Généralement, les entreprises forestières trouvent des solutions dans le cadre de l’exercice du mouvement des bois qui vise à permettre à tous les détenteurs de réaliser des économies en fonction de la gestion des chantiers. Cette formule fonctionne en raison d’une certaine homogénéité des opérations et surtout de la dimension des billes pour la livraison dans les usines. Il est même possible, à l’intérieur du système en place, qu’une entreprise récolte un volume de bois pour une autre scierie. Cette fois, tout indique que l’entreprise West Fraser pose ses propres conditions.

Le ministère a de plus provoqué lui-même une autre crise en accordant cette garantie d’approvisionnement à l’usine de Chambord puisqu’il n’a pas fait de classification pour la qualité du bois. Les transformateurs de tremble sur le territoire (Lignarex de La Baie, Boisaco-Valibois de Saint-David-de-Falardeau, Petit-Saguenay et les Industries Thomas-Louis Tremblay de Sainte-Monique) exigent qu’on leur livre 100 000 mètres cubes de qualité sciage. West Fraser considère qu’elle n’a pas à se plier aux demandes des autres preneurs de tremble et feuillus sur le territoire et peut transporter à son usine tout son approvisionnement sans se soucier de la qualité.

Le dernier obstacle fait en ce moment l’objet de négociation avec le Syndicat des producteurs de bois du Saguenay-Lac-Saint-Jean. À la fermeture de l’usine à la fin des années 2000, les producteurs livraient entre 150 000 et 170 000 mètres cubes de bois par année à l’usine de Chambord. Les producteurs privés disposent d’une possibilité forestière de plus ou moins 200 000 mètres cubes de tremble par année, en plus de tout le bois qui n’a pas été récolté depuis la fermeture de l’usine.

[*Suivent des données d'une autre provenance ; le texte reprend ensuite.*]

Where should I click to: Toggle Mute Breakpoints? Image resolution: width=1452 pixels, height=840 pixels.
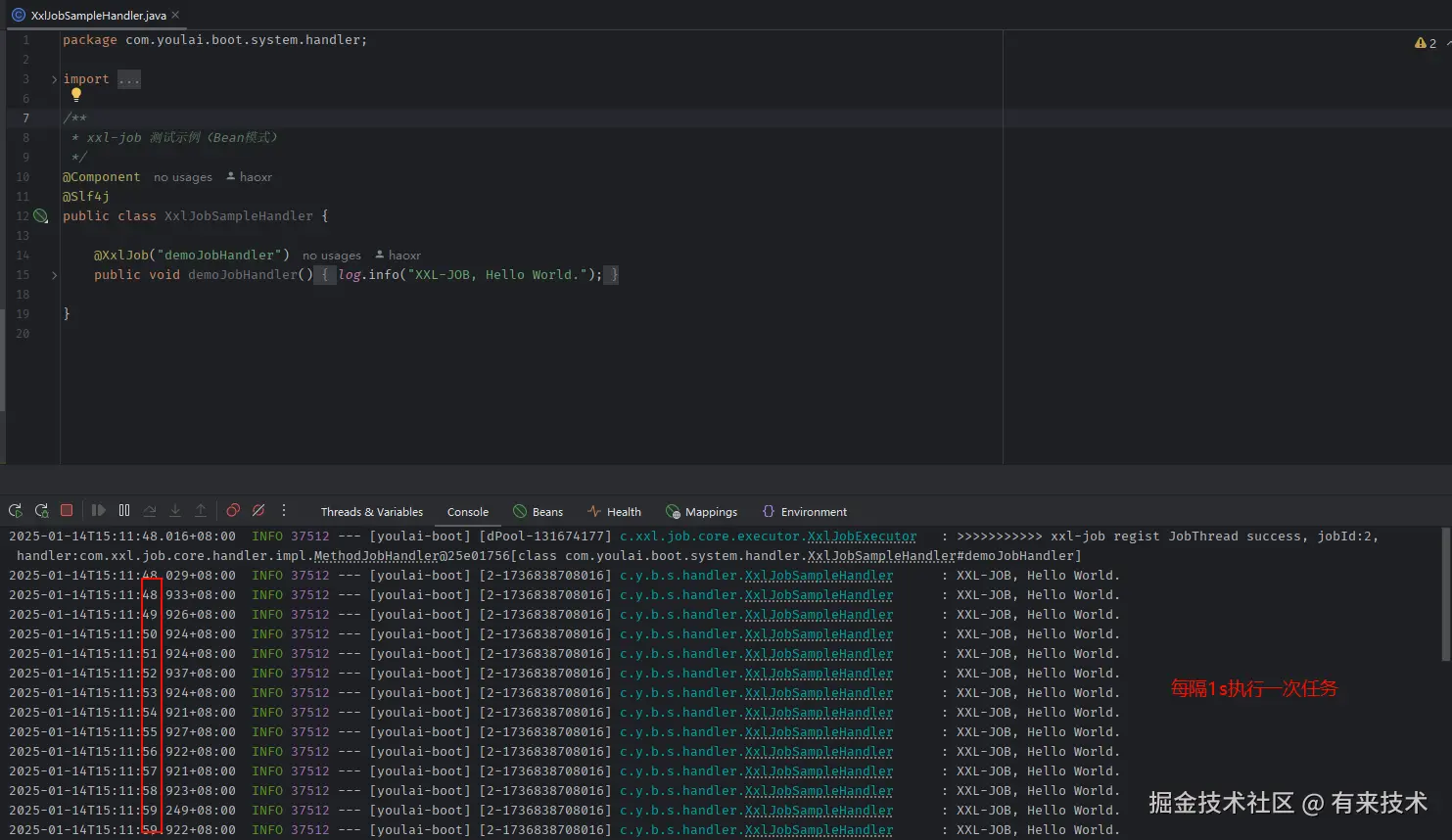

Le président du syndicat Pierre-Maurice Gagnon a confirmé qu’il n’avait pas encore d’entente avec le syndicat pour l’approvisionnement de l’usine de Chambord. Le syndicat a toutefois établi qu’il n’était pas question de virer du bois à Chambord au même prix qu’à l’époque de la fermeture de l’usine.


« Ce n’est pas parce qu’il s’agit d’une relance d’une usine que nous devons accepter un prix moindre. L’entreprise a 17 usines en Amérique du Nord. »
Pierre-Maurice Gagnon

West Fraser peut également se tourner vers les ventes du Bureau de mise en marché des bois (BMMB). Le BMMB met en vente chaque année un peu plus de 200 000 mètres cubes dans les essences de feuillus. West Fraser a déjà fait l’acquisition de lots et comptera aussi sur une division forestière qui assurera une partie de la récolte.

Toutes les personnes interrogées confirment que l’entreprise ne parviendra pas à mettre en place un réseau d’approvisionnement stable tant et aussi longtemps qu’elle n’aura pas plus de flexibilité. Pour ce qui est du Syndicat des producteurs de bois, le prix que West Fraser acceptera de verser aux producteurs privés fera foi de tout.

La Loi sur l’aménagement durable des forêts du Québec permet au ministre de procéder à l’embauche des travailleurs nécessaires pour récolter les approvisionnements promis à West Fraser et de faire payer la facture par les autres détenteurs de garanties d’approvisionnement s’ils refusent de collaborer à la réalisation de la récolte. Il faut préciser que West Fraser a conclu des ententes avec certaines entreprises pour le moment.